[RECORDS SUPPLIED — start]

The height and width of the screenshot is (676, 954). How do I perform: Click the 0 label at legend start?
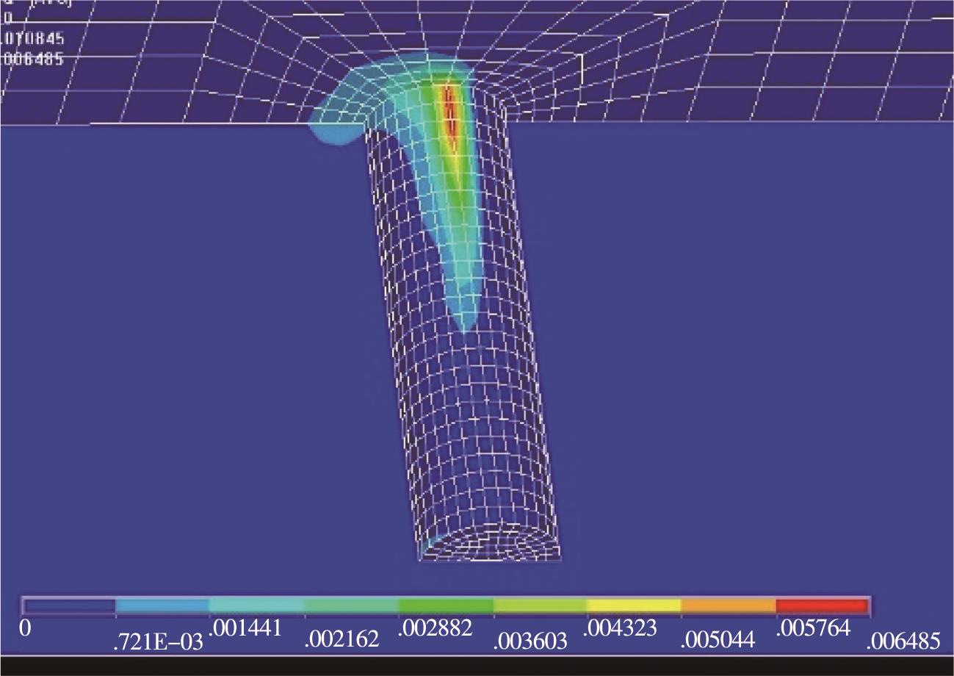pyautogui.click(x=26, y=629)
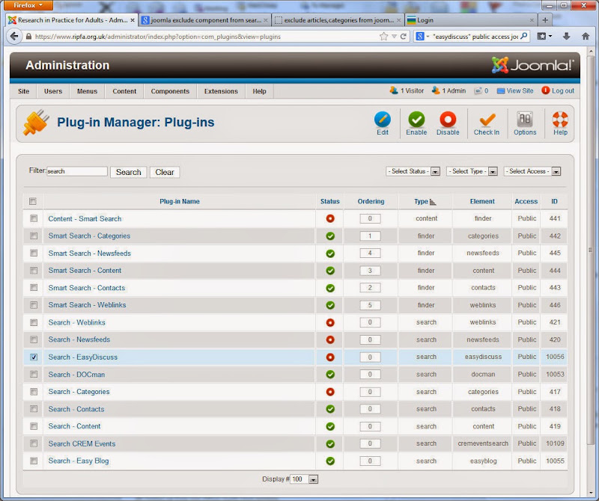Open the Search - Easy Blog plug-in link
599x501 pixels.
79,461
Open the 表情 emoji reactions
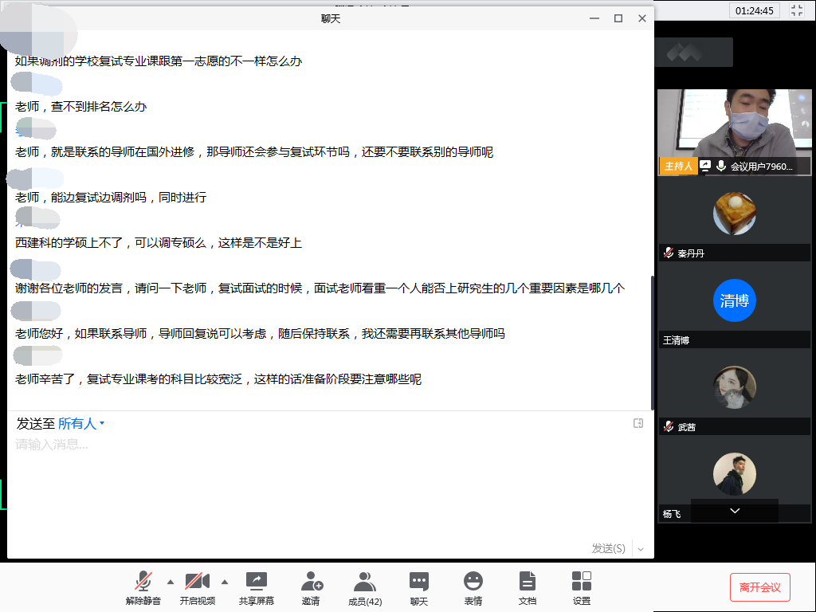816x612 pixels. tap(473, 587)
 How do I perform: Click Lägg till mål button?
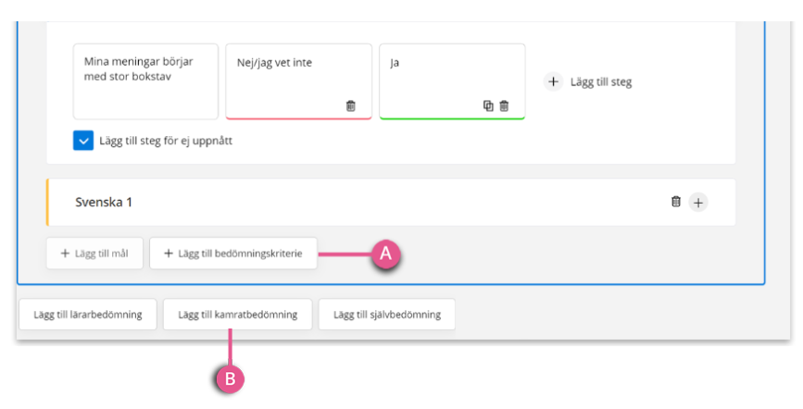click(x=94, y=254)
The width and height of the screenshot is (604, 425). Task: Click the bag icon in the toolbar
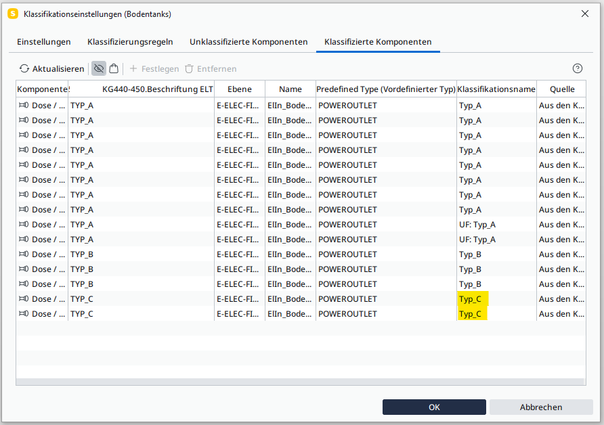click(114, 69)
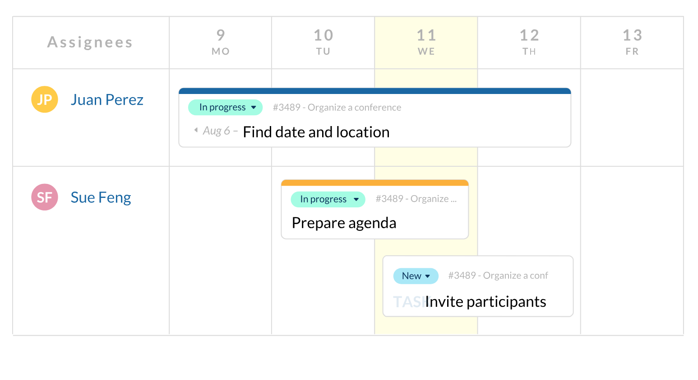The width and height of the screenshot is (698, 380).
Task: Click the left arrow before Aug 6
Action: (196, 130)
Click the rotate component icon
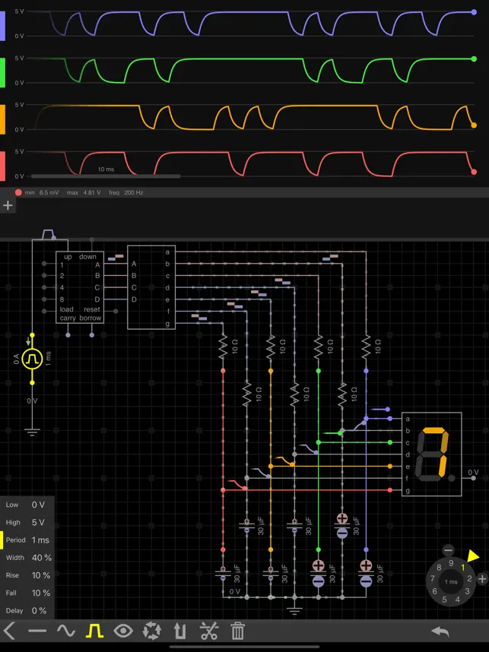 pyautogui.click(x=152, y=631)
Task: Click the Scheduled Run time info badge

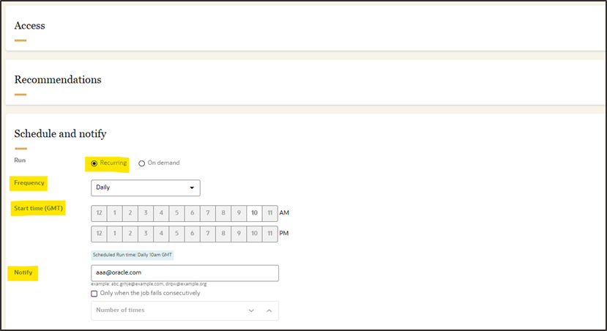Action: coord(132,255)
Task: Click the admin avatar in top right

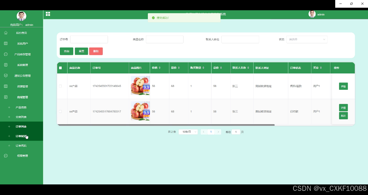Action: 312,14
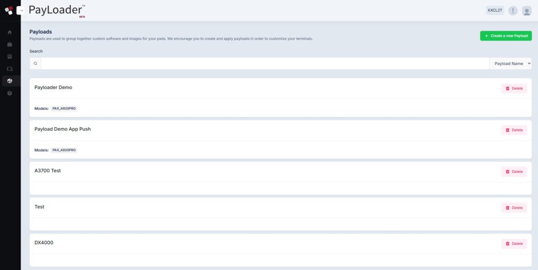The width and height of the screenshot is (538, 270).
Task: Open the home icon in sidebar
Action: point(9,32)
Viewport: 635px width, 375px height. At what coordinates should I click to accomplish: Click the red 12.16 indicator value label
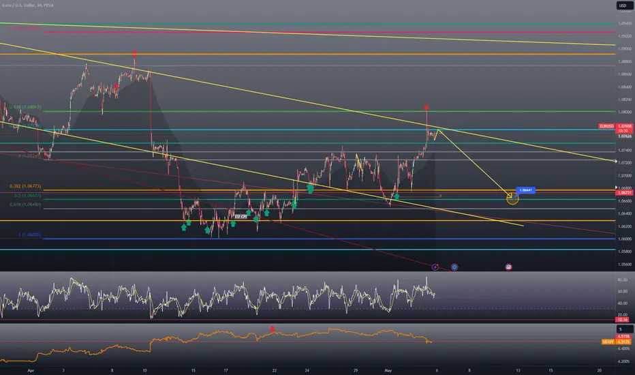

[RECORDS SUPPLIED — finish]
[RECORDS SUPPLIED — start]

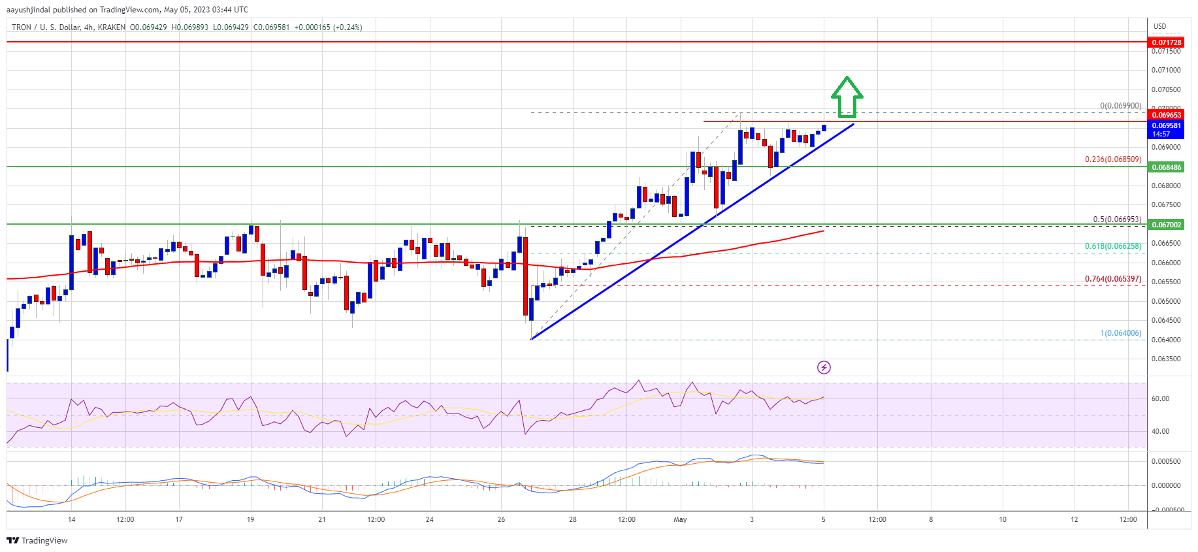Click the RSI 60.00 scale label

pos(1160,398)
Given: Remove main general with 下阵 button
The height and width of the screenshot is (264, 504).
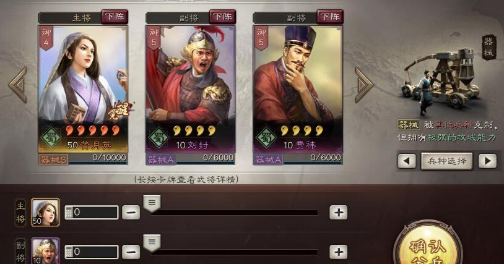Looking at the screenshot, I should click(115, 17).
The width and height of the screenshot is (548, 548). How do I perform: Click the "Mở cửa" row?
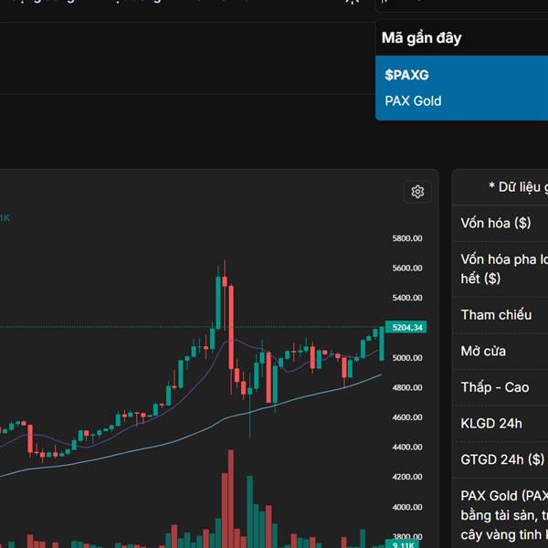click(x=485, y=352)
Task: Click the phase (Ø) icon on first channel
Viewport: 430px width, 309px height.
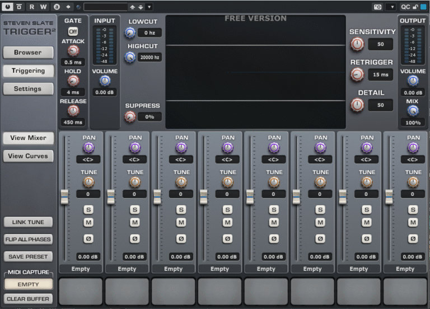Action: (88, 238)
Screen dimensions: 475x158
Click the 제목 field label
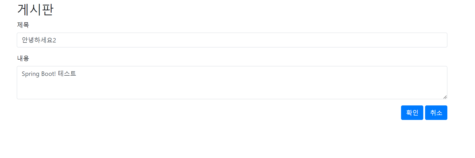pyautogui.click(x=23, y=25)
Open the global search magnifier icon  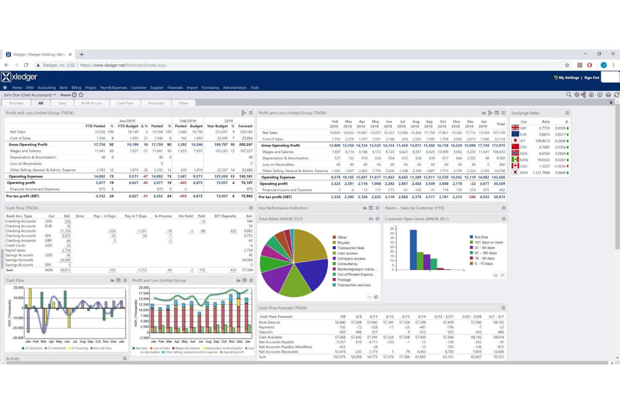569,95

[RECORDS SUPPLIED — finish]
[RECORDS SUPPLIED — start]

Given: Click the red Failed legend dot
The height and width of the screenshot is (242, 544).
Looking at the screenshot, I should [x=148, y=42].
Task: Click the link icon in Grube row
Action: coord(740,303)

[RECORDS SUPPLIED — finish]

With the pictures omitted, print the lines above exactly, beginning at the line with "How do I perform: Click Lägg" and going on through the line with "Viewport: 635px width, 375px".

RESULT BELOW
 How do I perform: Click Lägg till mål button?
click(x=94, y=254)
The width and height of the screenshot is (604, 425). Task: Click the bag icon in the toolbar
click(114, 69)
The width and height of the screenshot is (698, 380).
Task: Click the left arrow before Aug 6
Action: (196, 130)
Click the rotate component icon
 pyautogui.click(x=152, y=631)
Task: Click the Scheduled Run time info badge

Action: coord(132,255)
Task: Click the admin avatar in top right

Action: 312,14
The width and height of the screenshot is (538, 270).
Task: Open the home icon in sidebar
Action: point(9,32)
Viewport: 635px width, 375px height. At what coordinates should I click to accomplish: Click the red 12.16 indicator value label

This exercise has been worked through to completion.